Constantinople: A Sketch of its History from its Foundation to its Conquest by the Turks in 1453/Chapter 6

CHAPTER VI.

THE MACEDONIANS.


IF Justinian has suffered at the hands of a spiteful writer, Basil has gained by the partiality of his biographers. The groom, stable boy, peasant, who rose to be the companion of an emperor, who married the emperor's mistress, and corrupted the emperor's sister, who murdered his benefactor, who was a bad general, who finally destroyed the ancient Roman constitution and established an arbitrary despotism, appears as the illustrious scion of a royal though fallen race, as able in war as in administration, and as eminent for religious as for political qualities.

We have already sketched his youth and the manner of his rise to power. The incidents of his reign have but little to do with the city, and may be briefly touched upon.

At his coronation he made haste to display his piety by kneeling before the altar and proclaiming that he dedicated his crown and himself to the service of God, who had raised him to the empire. He called a general council of the Church, at which small concessions were made to the Latins. These, however, led to no permanent reconciliation. The emperor resumed some of the lavish gifts made by the drunken Michael to his favourites, and in this way collected 30,000 pounds weight of gold without taxation. He never, indeed, increased the taxes—a policy which largely contributed to the popularity which clung to his race for more than a hundred years. He published first a new Manual of Law, and subsequently a complete new code called the Revision of the Old Law; and he maintained the army in efficiency. The wars of his reign were those which were waged with the Saracens, and a military expedition against the Paulicians. Basil extended the power of the empire in Italy, lost Syracuse, and regained Cyprus, which he held only for seven years.

→ **To be done**
1) Return the part of the chapter on the Macedonians from "We have already" up to and including "briefly touched upon.", word for word.
2) Supply the next part of the chapter on the Macedonians, continuing after its last sentence.

→ **Given data**
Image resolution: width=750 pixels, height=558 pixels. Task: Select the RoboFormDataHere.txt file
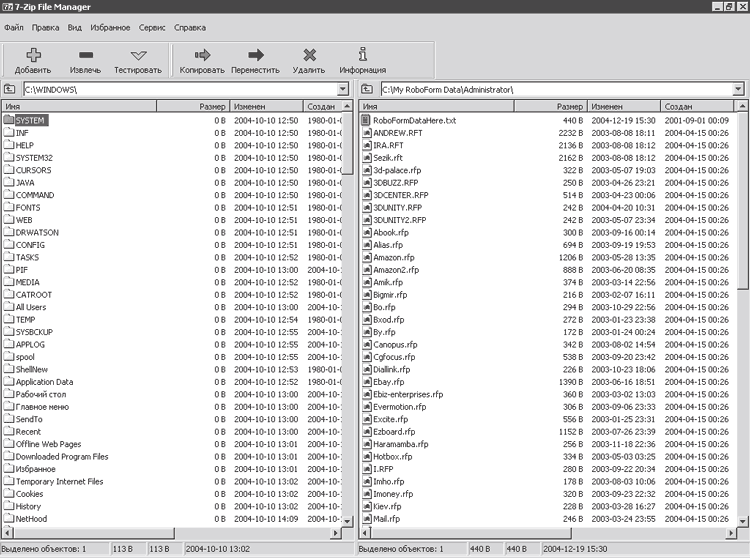(414, 120)
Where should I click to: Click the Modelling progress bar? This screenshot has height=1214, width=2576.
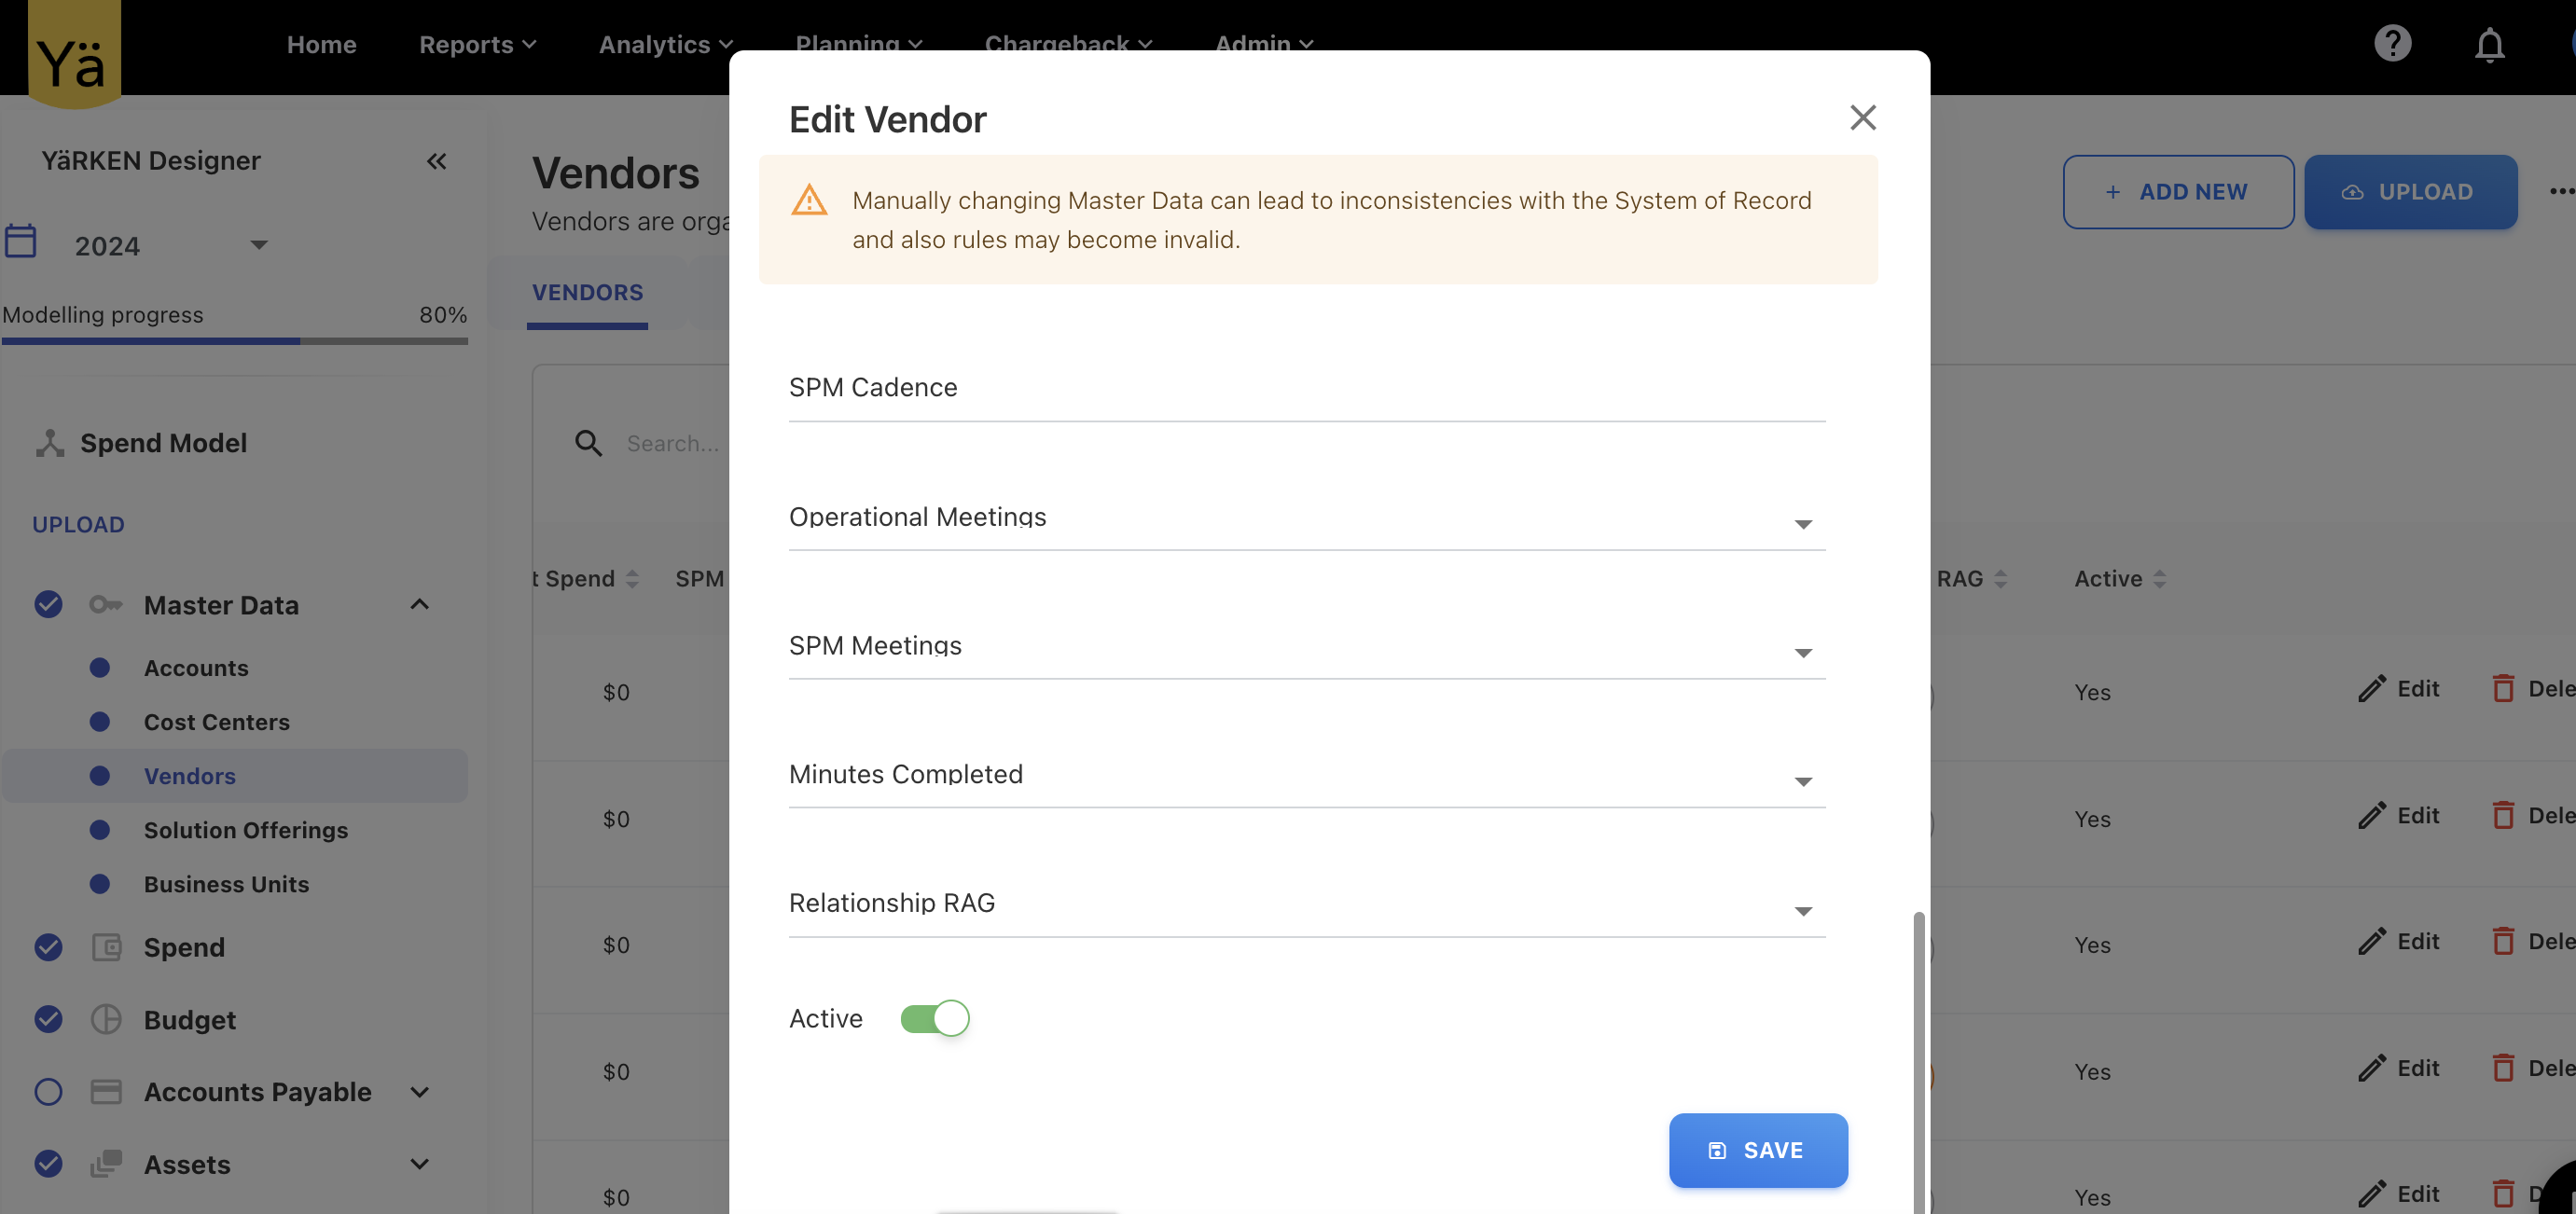(x=234, y=341)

→ **Exercise responses**
1)
We have already sketched his youth and the manner of his rise to power. The incidents of his reign have but little to do with the city, and may be briefly touched upon.

2)
He received a visit while emperor from Danielis, a Peloponnesian matron, to whom he owed his first rise from the lowest rank of society. She brought him splendid gifts, including hundreds of young men, eunuchs, and girls, for the service of the imperial household, immense stores of rich drapery and woven stuffs, and a service of cups, plates, and dishes in gold and silver. After Basil's death she made Leo VI. heir to her prodigious wealth. One wonders if there were many ladies of the Peloponnese so richly endowed. Her slaves were so numerous that the emperor sent 3,000 of them into Apulia to cultivate the land; and her estates were so vast, that after paying all the numerous legacies, her heir remained the possessor of eight villages.

Basil was carried off by a fever, the result of an accident in the hunting field. The suspicion and ferocity of his character are shown by the fact that he caused the servant who saved his life by cutting him free from the boar, whose antlers had caught in the bridle, to be beheaded. Thus he ended his reign as he began it, a murderer.

He was succeeded by his son, Leo VI., the Philosopher. Leo reigned in comparative tranquillity for twenty-five years. The Saracen fleets ravaged fearfully the seaboard of the empire, and even succeeded in taking the important city of Thessalonica, and carrying off 22,000 of the inhabitants as prisoners. The frontier wars in Asia were still waged with success on neither side; and after seventy years of peace between the Bulgarians and the Greeks, war again broke out with that prosperous nation. It was disastrous to the Byzantine arms. The Bulgarians defeated the troops sent against them, and cut off the noses of all the prisoners. Twice again Leo's armies were defeated before peace was concluded.

Stringent rules were passed during Leo's reign on the observance of the Sunday. The suspension of all civil business on that day had been ordered long ago by Constantine: one by one, exemptions were permitted. During the iconoclastic quarrels both sides were eager to show their piety by scrupulously regarding Sunday. Leo ordered that these exemptions should all be revoked: not even necessary agricultural work was allowed.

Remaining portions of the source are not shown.